MADISON, Wis. - Several years ago, long before the crisis in Flint, Mich., Madison became the first community in the nation to replace all lead water pipes.

Several other Wisconsin communities – including Green Bay, Wausau, Kaukauna, Marshfield and others – either have replacement programs under way or are exploring the cost.

The Environmental Protection Agency (EPA) now looks to Wisconsin, specifically to Madison, for information that will help other communities across the nation dealing with lead pipes.

Amy Barrilleaux, public information officer for the Madison Water Utility, says there are many elements involved.

"It all points to the very critical issue of aging water infrastructure in this country," Barrilleaux explains. "It's not just lead, it's so many things that we really need to look at, because most places this infrastructure was put in in the 1920s, the 1930s, and now is the time we really need to look at it."

Barrilleaux says the battle to replace the lead pipes dragged on for years in Madison before the project began.

She says the huge and expensive program didn't get national attention until the crisis in Flint, and now the Madison Water Utility is able to share expertise to help other communities undertaking the project.
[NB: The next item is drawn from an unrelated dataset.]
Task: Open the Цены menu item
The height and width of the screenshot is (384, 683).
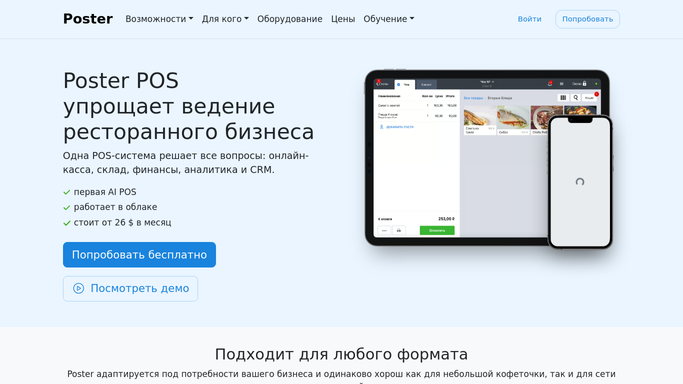Action: 343,19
According to Barrilleaux, it took a massive amount of inter-agency teamwork in Madison to finally get the ball rolling.

"And we were able to get 80 percent of the pipes replaced in just the first few years of the program," she says. "It was a very targeted effort; it involved everybody, just about, at the utility, and it also involved a whole lot of people within the community - a lot of plumbers, a lot of experts to really make it happen."

Barrilleaux says Madison had a slight head start because it stopped using lead pipes back in the 1920s, but some communities across the country still were using lead pipes until the 1980s. Still, she adds, there still were a lot of hurdles to be cleared.

"It was getting the permission from the agencies that oversee us," she says. "Getting the lawmakers to support the idea and it was getting the community to rally around it as well. We decided to try and move in that direction in 1996 or 1997, and it was 2001 when we actually started the program."

The city finished the project, replacing more than 8,000 lead water lines, in 2012.